**SHORT TASK:** In the items below, rewrite the stretch from the line containing "The width and" through the end of the items, swapping "orange" for "green" and keeping everything else unchanged. Leave the pictures out of your answer.
** start of SOURCE MATERIAL **
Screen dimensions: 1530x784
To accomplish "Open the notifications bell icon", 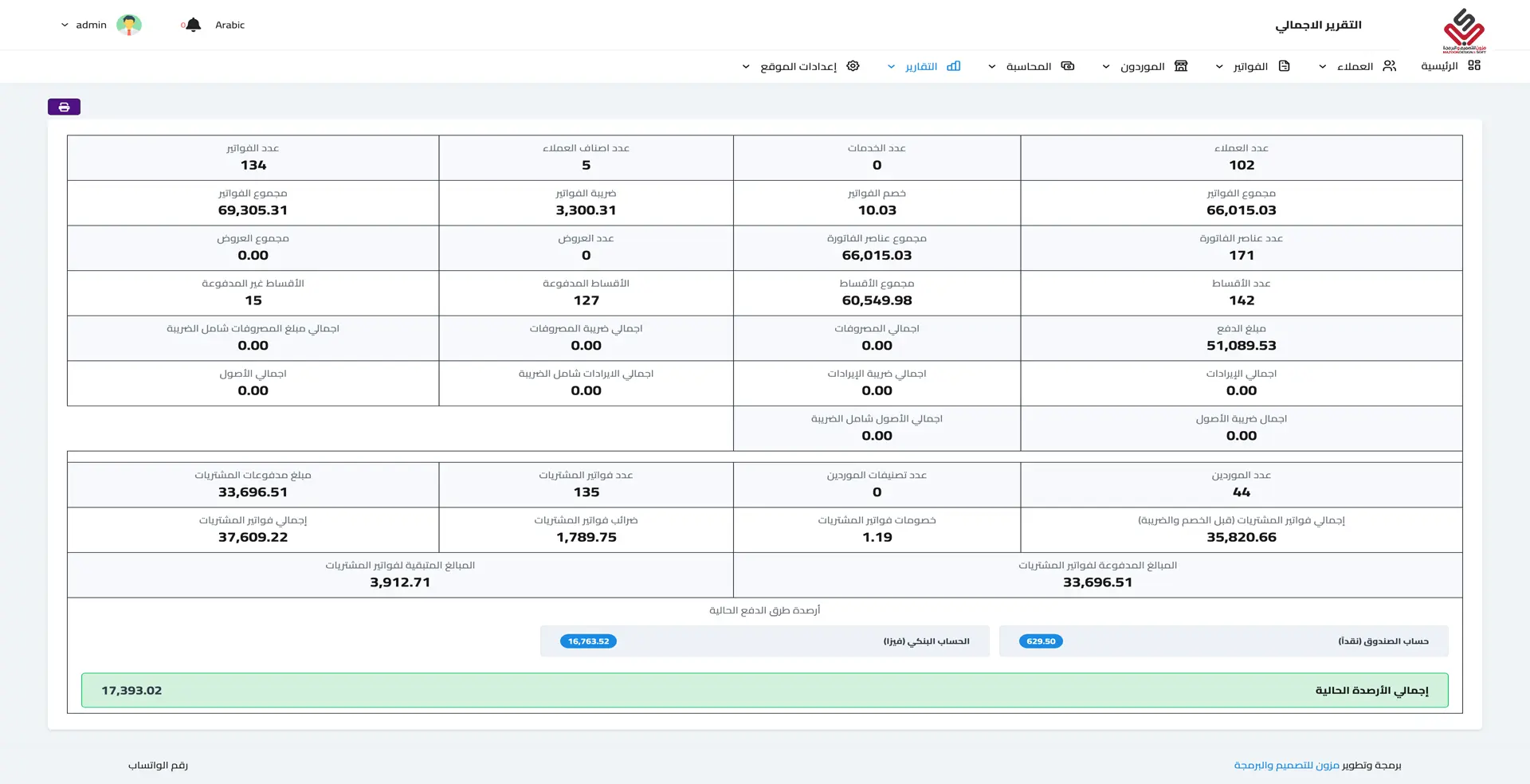I will tap(193, 25).
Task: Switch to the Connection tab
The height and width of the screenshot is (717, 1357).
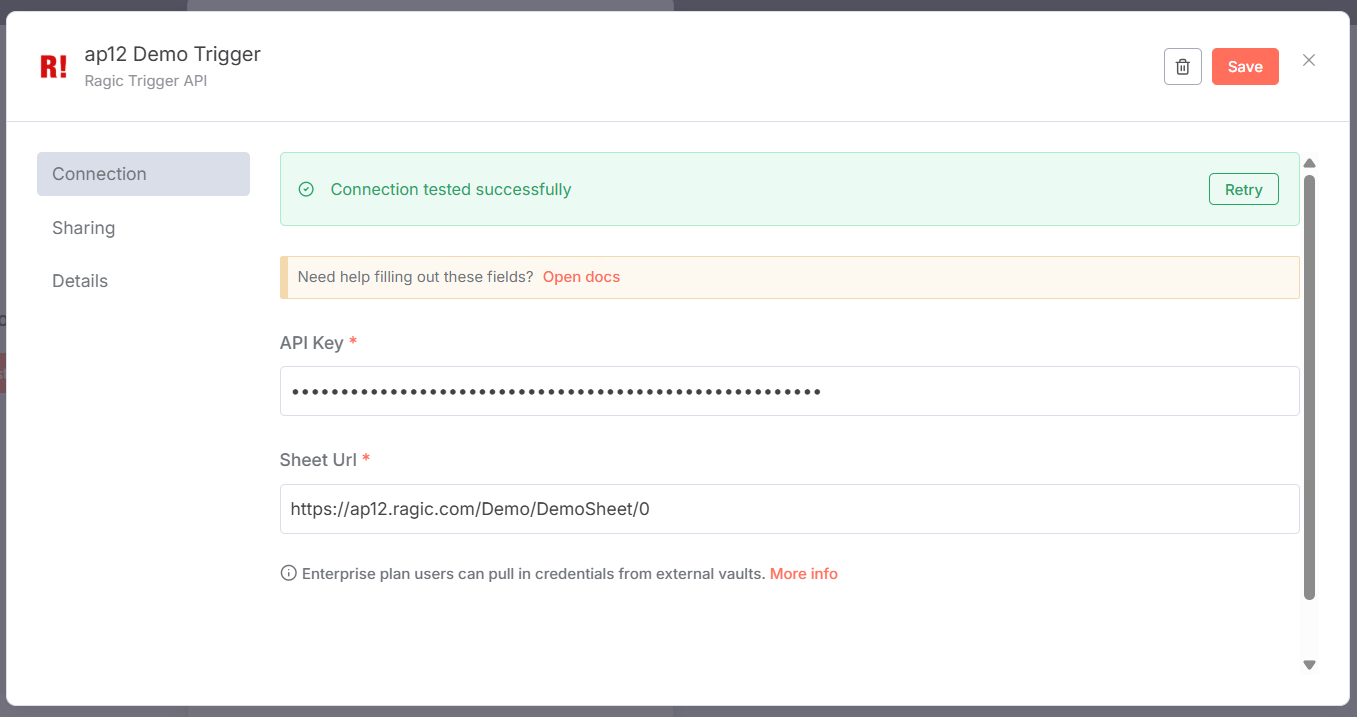Action: point(143,174)
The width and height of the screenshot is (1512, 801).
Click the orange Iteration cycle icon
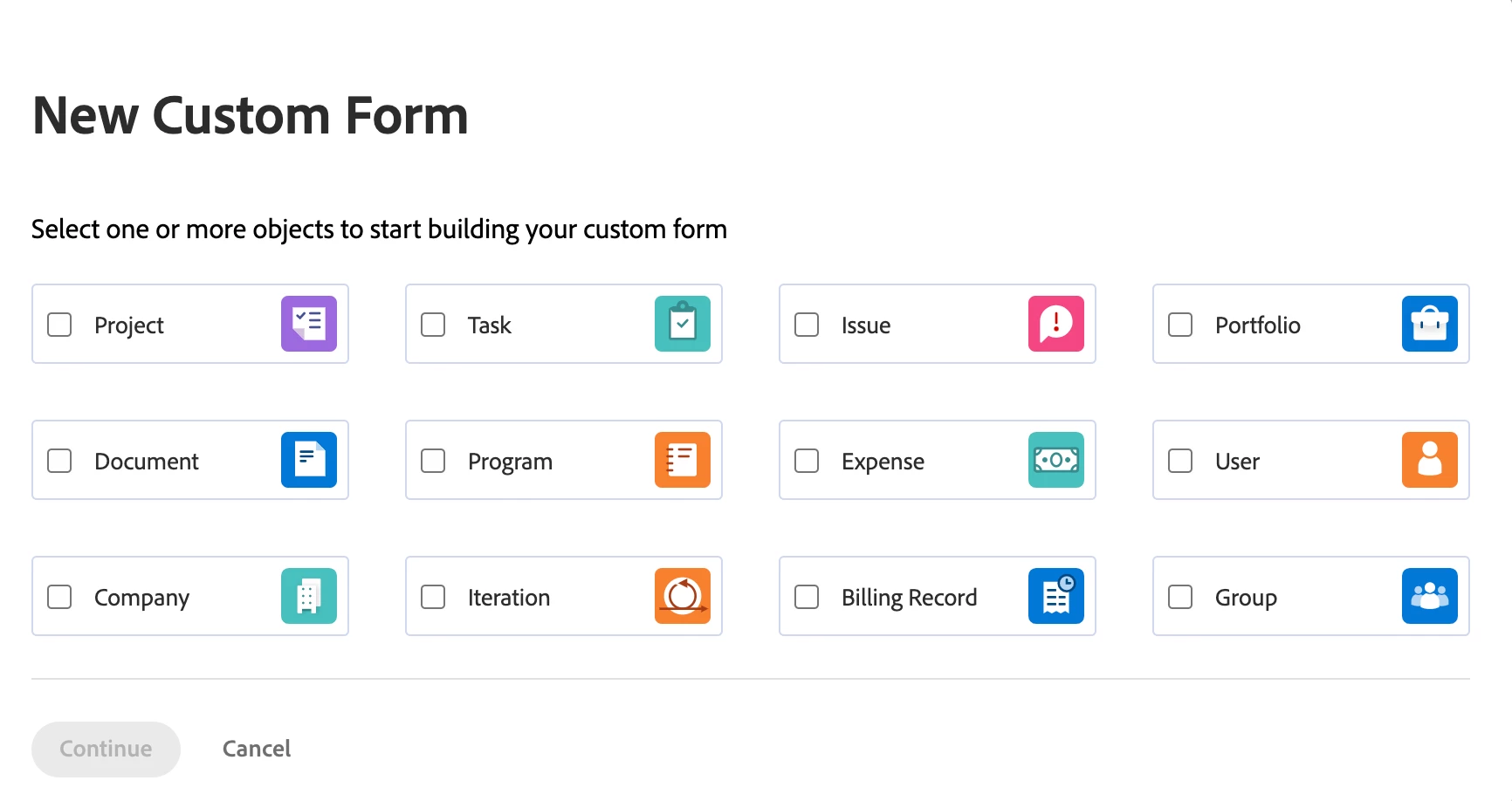click(x=683, y=596)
** end of SOURCE MATERIAL **
**OUTPUT FOR THIS EXERCISE:**
The width and height of the screenshot is (1512, 801).
Click the green Iteration cycle icon
click(x=683, y=596)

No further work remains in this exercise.